» WORK ORDER:
Exactly as they appear, copy the lines from the start of the entries below to the line containing "Task: Click the checkmark icon in the header", both ends included.

BEGIN GIVEN ENTRIES

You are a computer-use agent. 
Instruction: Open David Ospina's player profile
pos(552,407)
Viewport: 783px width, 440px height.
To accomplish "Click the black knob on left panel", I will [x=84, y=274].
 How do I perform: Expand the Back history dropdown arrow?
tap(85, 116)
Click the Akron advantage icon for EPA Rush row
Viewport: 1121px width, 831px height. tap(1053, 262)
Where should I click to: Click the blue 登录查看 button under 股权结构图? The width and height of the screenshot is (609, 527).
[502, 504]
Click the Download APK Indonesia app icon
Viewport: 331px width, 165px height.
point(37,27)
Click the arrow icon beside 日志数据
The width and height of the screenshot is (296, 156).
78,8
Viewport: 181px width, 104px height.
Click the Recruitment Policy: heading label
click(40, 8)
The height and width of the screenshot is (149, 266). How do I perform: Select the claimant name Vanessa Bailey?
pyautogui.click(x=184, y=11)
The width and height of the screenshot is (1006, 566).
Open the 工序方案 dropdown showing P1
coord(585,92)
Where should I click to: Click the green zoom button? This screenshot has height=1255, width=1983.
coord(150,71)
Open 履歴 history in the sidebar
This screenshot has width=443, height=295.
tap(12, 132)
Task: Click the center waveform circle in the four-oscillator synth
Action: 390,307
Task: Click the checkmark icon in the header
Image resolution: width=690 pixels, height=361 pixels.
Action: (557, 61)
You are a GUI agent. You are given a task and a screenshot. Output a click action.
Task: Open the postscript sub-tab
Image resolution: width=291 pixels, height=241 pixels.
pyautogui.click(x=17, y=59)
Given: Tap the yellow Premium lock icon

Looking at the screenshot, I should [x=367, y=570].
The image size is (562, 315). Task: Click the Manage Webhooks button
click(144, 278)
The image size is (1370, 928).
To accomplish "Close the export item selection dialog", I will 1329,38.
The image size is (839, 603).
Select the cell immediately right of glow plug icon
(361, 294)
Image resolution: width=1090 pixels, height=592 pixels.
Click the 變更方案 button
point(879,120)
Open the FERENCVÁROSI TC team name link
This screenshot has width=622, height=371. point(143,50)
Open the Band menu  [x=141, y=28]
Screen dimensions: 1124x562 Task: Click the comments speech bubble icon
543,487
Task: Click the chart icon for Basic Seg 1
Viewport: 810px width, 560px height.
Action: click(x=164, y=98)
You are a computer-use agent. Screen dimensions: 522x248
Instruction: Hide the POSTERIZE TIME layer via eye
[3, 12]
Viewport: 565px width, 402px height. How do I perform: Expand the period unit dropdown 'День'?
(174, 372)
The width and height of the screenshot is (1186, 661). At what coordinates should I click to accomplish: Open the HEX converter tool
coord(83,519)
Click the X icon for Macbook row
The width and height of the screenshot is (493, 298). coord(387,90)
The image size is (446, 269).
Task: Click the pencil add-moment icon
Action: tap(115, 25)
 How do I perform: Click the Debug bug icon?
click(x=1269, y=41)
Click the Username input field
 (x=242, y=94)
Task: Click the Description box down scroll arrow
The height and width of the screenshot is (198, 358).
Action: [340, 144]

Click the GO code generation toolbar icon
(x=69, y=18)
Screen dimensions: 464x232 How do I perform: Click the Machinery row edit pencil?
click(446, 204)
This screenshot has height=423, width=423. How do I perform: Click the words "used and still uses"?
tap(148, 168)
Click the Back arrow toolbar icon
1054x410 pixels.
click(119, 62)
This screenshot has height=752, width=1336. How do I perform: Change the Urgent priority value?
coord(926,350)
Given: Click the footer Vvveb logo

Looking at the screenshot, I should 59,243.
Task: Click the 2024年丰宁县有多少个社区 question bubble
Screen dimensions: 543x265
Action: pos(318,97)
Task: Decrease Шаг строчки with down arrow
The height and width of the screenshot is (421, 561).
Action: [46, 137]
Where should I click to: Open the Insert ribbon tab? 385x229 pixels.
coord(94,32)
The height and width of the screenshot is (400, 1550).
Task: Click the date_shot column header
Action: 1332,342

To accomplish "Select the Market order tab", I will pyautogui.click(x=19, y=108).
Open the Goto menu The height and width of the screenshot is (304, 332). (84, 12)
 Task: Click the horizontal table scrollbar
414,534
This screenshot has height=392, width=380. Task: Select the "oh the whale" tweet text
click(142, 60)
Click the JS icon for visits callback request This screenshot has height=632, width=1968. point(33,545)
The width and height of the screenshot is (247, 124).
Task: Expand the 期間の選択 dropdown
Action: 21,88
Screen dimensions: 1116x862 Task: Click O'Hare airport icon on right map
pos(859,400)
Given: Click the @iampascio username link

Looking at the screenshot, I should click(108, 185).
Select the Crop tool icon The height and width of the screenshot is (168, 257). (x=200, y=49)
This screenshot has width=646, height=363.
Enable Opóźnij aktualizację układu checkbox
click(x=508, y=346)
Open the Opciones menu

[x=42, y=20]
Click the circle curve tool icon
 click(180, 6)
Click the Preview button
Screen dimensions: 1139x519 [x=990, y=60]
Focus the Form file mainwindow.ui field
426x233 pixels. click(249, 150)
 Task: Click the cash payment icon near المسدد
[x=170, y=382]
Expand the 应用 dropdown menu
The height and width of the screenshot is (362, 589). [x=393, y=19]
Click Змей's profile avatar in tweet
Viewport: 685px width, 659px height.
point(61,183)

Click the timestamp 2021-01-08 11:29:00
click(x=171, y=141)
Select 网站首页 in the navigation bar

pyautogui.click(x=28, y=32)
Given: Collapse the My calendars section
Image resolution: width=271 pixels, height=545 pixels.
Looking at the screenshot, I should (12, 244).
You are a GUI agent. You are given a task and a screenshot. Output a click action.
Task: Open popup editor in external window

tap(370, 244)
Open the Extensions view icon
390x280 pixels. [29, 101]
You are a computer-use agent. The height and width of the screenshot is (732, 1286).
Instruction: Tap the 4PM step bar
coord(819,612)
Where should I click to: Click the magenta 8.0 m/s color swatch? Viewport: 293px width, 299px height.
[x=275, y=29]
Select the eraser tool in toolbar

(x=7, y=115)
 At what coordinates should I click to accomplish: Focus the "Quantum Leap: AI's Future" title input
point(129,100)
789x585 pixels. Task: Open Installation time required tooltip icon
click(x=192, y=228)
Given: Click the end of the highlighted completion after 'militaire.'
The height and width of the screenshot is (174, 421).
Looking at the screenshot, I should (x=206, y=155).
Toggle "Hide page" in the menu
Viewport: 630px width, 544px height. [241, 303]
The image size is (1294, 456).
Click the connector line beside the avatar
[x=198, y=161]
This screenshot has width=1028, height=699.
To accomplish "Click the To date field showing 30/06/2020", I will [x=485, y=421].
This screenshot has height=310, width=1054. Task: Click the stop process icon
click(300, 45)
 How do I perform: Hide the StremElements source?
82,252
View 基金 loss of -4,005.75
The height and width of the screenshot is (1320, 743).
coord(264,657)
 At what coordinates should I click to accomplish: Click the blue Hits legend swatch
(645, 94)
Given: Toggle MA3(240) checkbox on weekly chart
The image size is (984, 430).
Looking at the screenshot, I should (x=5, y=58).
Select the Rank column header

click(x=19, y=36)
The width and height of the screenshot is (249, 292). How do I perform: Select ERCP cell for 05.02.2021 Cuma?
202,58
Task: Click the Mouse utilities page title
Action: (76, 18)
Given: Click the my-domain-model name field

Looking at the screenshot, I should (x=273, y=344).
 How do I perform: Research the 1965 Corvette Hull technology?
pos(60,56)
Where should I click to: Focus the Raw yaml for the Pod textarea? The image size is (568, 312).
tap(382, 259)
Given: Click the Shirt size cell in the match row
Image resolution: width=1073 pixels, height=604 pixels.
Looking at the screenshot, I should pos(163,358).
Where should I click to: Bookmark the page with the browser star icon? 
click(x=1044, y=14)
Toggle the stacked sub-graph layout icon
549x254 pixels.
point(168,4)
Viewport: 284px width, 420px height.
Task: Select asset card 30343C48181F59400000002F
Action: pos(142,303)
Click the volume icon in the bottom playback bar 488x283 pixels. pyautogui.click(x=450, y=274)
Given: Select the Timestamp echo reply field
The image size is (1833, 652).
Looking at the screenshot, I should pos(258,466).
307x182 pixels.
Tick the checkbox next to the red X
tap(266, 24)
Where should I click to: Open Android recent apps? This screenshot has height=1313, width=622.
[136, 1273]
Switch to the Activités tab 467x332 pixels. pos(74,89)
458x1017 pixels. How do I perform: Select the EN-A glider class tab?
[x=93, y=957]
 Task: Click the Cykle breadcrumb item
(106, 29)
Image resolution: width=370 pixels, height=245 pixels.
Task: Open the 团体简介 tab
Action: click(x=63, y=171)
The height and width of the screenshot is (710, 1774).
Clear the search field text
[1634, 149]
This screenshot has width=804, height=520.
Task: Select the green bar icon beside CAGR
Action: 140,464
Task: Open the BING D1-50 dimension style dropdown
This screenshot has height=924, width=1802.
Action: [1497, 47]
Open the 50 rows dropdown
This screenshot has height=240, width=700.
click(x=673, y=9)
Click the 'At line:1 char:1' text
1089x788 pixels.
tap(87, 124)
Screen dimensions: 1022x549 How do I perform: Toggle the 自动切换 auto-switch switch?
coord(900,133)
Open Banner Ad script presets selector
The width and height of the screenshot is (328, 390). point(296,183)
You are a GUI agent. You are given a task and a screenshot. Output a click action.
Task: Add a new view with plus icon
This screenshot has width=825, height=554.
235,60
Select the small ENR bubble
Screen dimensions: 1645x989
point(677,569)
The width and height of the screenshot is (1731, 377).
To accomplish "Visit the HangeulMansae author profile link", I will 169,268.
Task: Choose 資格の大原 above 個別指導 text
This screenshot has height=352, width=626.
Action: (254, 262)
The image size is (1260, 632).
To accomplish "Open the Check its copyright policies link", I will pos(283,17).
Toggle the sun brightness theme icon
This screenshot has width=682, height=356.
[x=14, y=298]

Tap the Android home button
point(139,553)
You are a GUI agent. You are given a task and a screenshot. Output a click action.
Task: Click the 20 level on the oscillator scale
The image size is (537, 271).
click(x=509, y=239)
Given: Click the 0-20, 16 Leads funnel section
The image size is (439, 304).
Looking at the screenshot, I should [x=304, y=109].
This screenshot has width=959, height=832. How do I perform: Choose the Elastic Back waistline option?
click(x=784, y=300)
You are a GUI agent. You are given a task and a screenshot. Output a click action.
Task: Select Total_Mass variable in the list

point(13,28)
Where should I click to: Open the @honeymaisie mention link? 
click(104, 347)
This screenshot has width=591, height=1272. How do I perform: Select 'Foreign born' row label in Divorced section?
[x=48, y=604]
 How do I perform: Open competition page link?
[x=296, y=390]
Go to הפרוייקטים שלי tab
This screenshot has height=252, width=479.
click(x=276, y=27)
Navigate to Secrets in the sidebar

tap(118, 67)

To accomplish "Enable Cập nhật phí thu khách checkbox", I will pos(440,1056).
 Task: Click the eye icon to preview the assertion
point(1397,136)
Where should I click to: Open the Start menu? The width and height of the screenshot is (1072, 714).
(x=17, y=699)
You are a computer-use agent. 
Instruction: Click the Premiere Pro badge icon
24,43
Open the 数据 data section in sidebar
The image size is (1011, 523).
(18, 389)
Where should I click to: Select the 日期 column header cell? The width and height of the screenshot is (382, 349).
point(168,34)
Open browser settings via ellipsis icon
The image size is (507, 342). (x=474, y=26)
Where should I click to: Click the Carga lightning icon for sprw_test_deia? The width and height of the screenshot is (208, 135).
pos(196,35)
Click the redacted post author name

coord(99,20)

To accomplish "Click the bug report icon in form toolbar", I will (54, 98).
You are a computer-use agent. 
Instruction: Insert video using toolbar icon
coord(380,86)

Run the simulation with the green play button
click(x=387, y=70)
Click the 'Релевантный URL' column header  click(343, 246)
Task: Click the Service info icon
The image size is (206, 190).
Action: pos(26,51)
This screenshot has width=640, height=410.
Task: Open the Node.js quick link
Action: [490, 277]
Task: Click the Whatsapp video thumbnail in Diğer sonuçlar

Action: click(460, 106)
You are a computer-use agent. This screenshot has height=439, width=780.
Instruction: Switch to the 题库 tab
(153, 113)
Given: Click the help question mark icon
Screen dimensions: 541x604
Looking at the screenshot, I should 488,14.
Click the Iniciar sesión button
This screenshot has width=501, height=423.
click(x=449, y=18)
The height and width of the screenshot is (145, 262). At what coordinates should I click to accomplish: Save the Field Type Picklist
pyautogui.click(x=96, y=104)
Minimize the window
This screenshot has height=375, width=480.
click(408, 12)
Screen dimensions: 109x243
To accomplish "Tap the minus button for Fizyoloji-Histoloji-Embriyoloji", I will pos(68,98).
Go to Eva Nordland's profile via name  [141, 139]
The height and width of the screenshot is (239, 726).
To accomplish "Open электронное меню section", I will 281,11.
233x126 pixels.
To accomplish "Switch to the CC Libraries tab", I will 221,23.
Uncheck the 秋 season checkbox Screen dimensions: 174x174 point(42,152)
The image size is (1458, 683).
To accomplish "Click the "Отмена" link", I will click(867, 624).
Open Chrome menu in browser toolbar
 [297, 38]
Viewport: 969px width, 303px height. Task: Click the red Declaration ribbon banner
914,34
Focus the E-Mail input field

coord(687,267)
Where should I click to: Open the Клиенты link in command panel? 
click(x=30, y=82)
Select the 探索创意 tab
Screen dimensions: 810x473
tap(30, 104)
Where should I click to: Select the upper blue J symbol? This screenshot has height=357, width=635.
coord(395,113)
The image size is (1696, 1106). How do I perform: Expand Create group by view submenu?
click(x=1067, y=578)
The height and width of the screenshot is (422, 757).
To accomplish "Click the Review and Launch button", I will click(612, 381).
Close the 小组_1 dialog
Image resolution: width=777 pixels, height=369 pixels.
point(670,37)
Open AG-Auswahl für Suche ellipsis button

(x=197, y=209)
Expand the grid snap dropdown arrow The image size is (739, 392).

END GIVEN ENTRIES

» ANSWER SECTION:
You are a computer-use agent. 
Instruction: Open David Ospina's player profile
pos(552,407)
Viewport: 783px width, 440px height.
To accomplish "Click the black knob on left panel", I will [x=84, y=274].
 How do I perform: Expand the Back history dropdown arrow?
tap(85, 116)
Click the Akron advantage icon for EPA Rush row
Viewport: 1121px width, 831px height. tap(1053, 262)
Where should I click to: Click the blue 登录查看 button under 股权结构图? The width and height of the screenshot is (609, 527).
[502, 504]
Click the Download APK Indonesia app icon
Viewport: 331px width, 165px height.
point(37,27)
Click the arrow icon beside 日志数据
The width and height of the screenshot is (296, 156).
78,8
Viewport: 181px width, 104px height.
Click the Recruitment Policy: heading label
click(40, 8)
The height and width of the screenshot is (149, 266). How do I perform: Select the claimant name Vanessa Bailey?
pyautogui.click(x=184, y=11)
The width and height of the screenshot is (1006, 566).
Open the 工序方案 dropdown showing P1
coord(585,92)
Where should I click to: Click the green zoom button? This screenshot has height=1255, width=1983.
coord(150,71)
Open 履歴 history in the sidebar
This screenshot has width=443, height=295.
tap(12, 132)
Task: Click the center waveform circle in the four-oscillator synth
Action: 390,307
Task: Click the checkmark icon in the header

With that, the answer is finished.